Researchers caution that race adjustments that yield higher estimates of kidney function in black patients might delay their referral for specialist care or transplantation and lead to worse outcomes.
In a parallel development, a new model for predicting urinary tract infection (UTI) in children similarly assigns lower risk to children identified as "fully or partially black". According to the research team, this tool echoes UTI testing guidelines released by the American Academy of Pediatrics in 2011 that were recently criticized for categorizing black children as low risk.
The authors say similar adjustment practices affect kidney transplantation. The Kidney Donor Risk Index (KDRI), implemented by the National Kidney Allocation System in 2014, uses donor characteristics, including race, to predict the risk that a kidney graft will fail. The race adjustment is based on an "empirical finding" that black donors’ kidneys perform worse than nonblack donors’ kidneys, regardless of the recipient’s race.

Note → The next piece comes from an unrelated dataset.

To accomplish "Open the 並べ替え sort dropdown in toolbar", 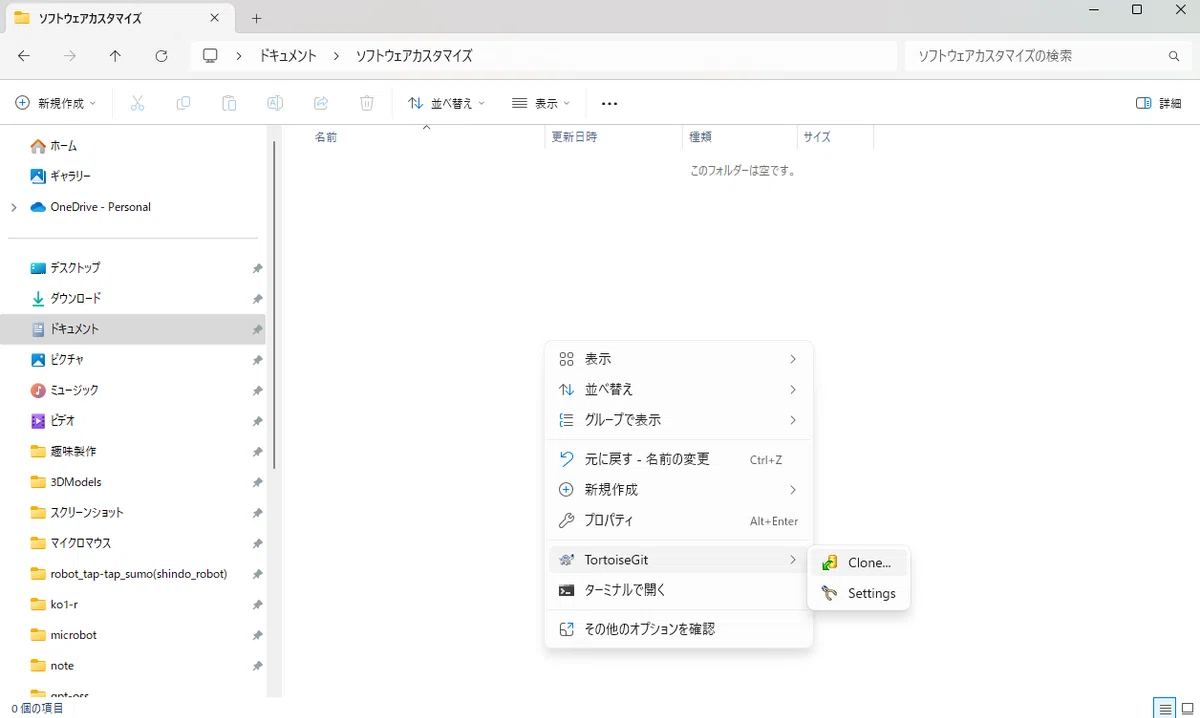I will [446, 103].
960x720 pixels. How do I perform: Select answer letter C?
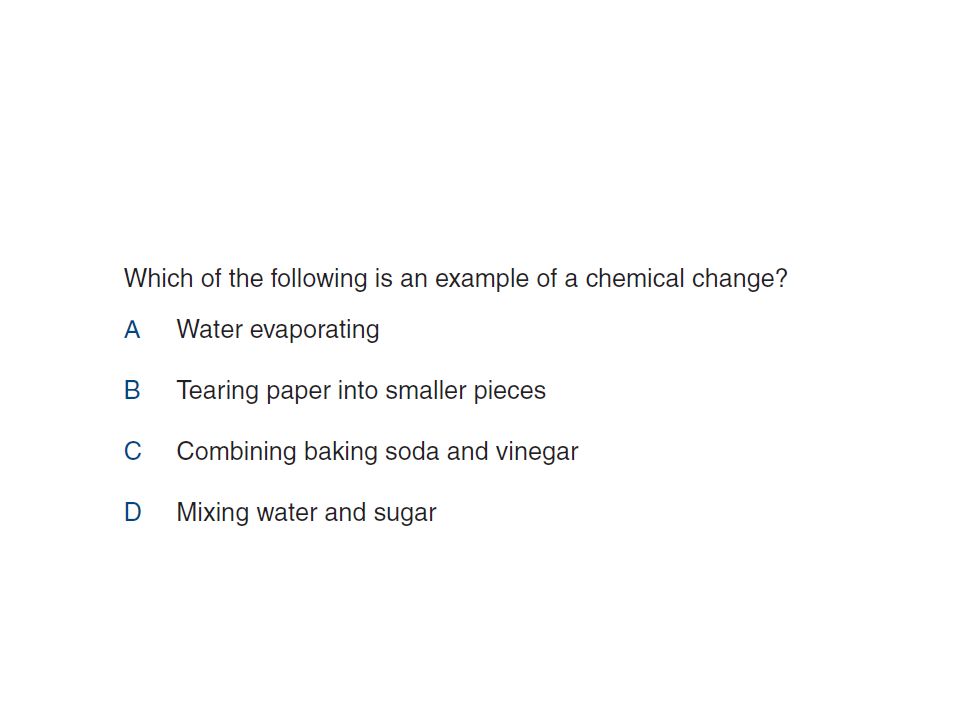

They argue that since black patients are more likely to receive kidneys from black donors, anything that reduces the likelihood of donation from black people could contribute to the wait-time disparity, and the use of KDRI may do just that. "The developers of the KDRI do not provide possible explanations for this difference. If the potential donor is identified as black, the KDRI returns a higher risk of graft failure, marking the candidate as a less suitable donor. Meanwhile, black patients in the US still have longer wait times for kidney transplants than nonblack patients," says the study.
Even in urology, the 'STONE' score predicts the likelihood of kidney stones in patients who present to the emergency department with flank pain. The “origin/race” factor adds 3 points (of a possible 13) for a patient identified as nonblack. "By assigning a lower score to black patients, the algorithm may steer clinicians away from thorough evaluation for kidney stones in black patients. The developers of the algorithm did not suggest why black patients would be less likely to have a kidney stone," the authors write.
According to the research team, similar examples can be found throughout medicine. Some algorithm developers do not explain why racial or ethnic differences might exist. Others offer rationales, but when these are traced to their origins, they lead to outdated, suspect racial science or biased data, say experts. “To be clear, we do not believe that physicians should ignore race. Doing so would blind us to the ways in which race and racism structure our society. However, when clinicians insert race into their tools, they risk interpreting racial disparities as immutable facts rather than as injustices that require intervention,” says the team.
The experts emphasize that researchers and clinicians must distinguish between the use of race in "descriptive statistics", where it plays a vital role in epidemiologic analyses, and in "prescriptive clinical guidelines," where it can worsen inequities. "Our understanding of race has advanced considerably in the past two decades. The clinical tools we use daily should reflect these new insights to remain scientifically rigorous. Equally important is the project of making medicine a more antiracist field. This involves revisiting how clinicians conceptualize race to begin with. One step in this process is reconsidering race correction to ensure that our clinical practices do not perpetuate the very inequities we aim to repair," the team recommends.